In het arbeidsrecht is jarenlang een discussie gevoerd over de vraag of een payrollconstructie moet worden gekwalificeerd als een uitzendovereenkomst. De hamvraag hierbij is of de allocatiefunctie een voorwaarde is voor het aannemen van een uitzendovereenkomst. Met de allocatiefunctie wordt bedoeld het bij elkaar brengen van de vraag naar en het aanbod van tijdelijke arbeid. Dat een 'klassiek' uitzendbureau een allocatiefunctie heeft is duidelijk: het uitzendbureau zorgt voor het vinden van de juiste man voor de juiste plek. Een payrollbedrijf vervult die allocatiefunctie echter doorgaans niet: de opdrachtgever heeft de werknemer vaak zelf geworven en geselecteerd en draagt deze dan over aan het payrollbedrijf dat uitsluitend de arbeidsrechtelijke verplichtingen overneemt. De Hoge Raad heeft nu bepaald dat de allocatiefunctie géén vereiste is voor het aannemen van een uitzendovereenkomst.

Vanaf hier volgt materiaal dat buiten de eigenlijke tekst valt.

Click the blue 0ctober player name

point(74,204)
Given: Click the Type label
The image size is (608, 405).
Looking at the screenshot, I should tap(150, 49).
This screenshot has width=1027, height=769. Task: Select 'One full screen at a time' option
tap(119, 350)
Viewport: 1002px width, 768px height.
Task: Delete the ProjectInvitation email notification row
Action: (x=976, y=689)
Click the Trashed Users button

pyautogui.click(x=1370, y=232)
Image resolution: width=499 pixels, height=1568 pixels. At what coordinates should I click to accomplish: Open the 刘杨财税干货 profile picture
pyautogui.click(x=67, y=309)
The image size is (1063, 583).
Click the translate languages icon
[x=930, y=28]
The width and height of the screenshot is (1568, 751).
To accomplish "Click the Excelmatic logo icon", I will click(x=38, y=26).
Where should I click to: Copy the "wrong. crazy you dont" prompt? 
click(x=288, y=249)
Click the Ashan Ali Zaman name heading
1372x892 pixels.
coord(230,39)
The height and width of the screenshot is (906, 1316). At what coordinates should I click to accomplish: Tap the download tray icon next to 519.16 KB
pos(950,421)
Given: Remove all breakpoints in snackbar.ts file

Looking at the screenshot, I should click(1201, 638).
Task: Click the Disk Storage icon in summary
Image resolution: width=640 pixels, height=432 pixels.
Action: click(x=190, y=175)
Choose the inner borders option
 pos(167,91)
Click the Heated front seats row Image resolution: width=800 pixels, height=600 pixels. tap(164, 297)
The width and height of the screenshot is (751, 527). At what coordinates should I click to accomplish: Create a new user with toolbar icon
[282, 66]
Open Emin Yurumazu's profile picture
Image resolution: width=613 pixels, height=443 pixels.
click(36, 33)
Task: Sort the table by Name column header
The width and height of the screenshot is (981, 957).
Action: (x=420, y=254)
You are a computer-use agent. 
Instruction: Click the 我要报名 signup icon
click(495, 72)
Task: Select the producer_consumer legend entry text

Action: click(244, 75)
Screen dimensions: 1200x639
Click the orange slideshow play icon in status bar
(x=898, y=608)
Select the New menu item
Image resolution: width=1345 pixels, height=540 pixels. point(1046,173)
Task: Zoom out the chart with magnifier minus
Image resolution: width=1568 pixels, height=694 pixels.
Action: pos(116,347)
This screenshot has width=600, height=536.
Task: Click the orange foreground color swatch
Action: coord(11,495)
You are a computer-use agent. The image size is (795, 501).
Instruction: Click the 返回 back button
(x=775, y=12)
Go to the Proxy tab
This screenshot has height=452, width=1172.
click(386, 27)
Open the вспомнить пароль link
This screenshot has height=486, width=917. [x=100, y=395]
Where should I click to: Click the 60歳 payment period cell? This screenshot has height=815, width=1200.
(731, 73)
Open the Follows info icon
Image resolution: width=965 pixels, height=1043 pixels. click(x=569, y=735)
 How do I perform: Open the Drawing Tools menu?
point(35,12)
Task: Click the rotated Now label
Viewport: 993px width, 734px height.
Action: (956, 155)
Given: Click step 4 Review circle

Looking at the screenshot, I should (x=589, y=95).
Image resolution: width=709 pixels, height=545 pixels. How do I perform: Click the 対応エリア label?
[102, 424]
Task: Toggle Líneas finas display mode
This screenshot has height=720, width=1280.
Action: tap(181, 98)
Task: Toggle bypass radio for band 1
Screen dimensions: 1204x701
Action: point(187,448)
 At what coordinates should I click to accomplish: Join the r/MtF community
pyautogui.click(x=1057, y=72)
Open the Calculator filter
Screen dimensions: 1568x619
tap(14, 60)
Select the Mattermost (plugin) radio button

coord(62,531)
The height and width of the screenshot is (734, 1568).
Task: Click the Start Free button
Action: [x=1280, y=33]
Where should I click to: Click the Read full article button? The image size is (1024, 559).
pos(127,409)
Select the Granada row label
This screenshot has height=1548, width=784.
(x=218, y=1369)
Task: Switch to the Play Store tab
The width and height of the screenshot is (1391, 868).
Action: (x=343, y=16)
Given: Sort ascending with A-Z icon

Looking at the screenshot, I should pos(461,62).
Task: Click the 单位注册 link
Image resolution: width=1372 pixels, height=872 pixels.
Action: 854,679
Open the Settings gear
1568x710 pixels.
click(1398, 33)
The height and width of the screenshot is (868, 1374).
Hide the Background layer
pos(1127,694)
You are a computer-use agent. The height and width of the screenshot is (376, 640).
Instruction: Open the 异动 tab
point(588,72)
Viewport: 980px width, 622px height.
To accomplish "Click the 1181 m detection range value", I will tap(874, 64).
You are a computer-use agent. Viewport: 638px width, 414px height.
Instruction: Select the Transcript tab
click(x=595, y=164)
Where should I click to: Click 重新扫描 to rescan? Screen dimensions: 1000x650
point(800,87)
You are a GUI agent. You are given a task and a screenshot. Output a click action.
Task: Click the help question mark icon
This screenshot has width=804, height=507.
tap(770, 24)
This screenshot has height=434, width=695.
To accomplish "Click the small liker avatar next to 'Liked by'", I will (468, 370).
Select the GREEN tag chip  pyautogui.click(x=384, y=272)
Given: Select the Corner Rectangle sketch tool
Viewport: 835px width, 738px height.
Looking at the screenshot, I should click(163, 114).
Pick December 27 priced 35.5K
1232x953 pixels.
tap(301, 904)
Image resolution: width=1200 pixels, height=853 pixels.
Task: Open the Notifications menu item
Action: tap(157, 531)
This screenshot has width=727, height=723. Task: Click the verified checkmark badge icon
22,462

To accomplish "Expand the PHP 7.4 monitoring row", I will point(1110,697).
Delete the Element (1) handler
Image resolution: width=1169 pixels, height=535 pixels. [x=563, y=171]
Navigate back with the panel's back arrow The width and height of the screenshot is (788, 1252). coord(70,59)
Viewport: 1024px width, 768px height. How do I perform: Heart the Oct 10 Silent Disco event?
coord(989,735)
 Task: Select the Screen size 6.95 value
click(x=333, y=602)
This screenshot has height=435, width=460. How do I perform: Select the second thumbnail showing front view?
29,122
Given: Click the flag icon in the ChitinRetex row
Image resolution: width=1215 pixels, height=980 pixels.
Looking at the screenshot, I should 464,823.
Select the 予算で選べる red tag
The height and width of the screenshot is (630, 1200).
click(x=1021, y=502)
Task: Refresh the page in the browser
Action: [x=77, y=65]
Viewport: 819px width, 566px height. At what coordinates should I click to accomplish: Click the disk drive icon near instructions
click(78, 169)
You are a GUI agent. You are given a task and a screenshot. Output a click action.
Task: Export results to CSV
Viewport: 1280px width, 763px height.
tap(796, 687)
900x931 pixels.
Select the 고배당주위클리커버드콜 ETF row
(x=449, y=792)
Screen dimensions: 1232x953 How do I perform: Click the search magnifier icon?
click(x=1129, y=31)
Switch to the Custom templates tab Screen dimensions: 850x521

Ook de payrollconstructie kan dus worden gezien als een uitzendovereenkomst.

Het gevolg van deze uitspraak is dat veel arbeidsrechtelijke driehoeksrelaties, waaronder bijvoorbeeld payrolling of detachering, vallen onder het regime van de uitzendovereenkomst. In de zaak die bij de Hoge Raad voorlag betekende dit dat het payrollbedrijf verplicht was om zich aan te sluiten bij het Bedrijfstakpensioenfonds voor Personeelsdiensten, waarmee een hoge premie gemoeid is. Een winst voor StiPP dus, met gevolgen voor veel payrollwerkgevers waarvan 50% van het premieplichtig loon is gemoeid met het uitzenden van werknemers. Daarentegen beschikt de payrollwerkgever hiermee wel over dezelfde arbeidsrechtelijke voordelen als een uitzendwerkgever, terwijl de payrollwerkgever vaak slechts op papier de werkgever is. Een verlies voor de werknemer dus, met name op het gebied van ontslagbescherming.

Overigens is in de literatuur en in de wetsgeschiedenis vaak betoogd dat het niet de bedoeling kan zijn dat het regime van de uitzendovereenkomst van toepassing is op payrolling. De Hoge Raad heeft nu dus anders geoordeeld. Hij heeft daarbij wel de wetgever uitgenodigd om een wettelijke regeling te treffen voor payrolling, als deze vindt dat de voordelen van de uitzendovereenkomst niet bedoeld zijn voor deze driehoeksrelatie. De vraag is nu of de wetgever inderdaad in actie zal komen.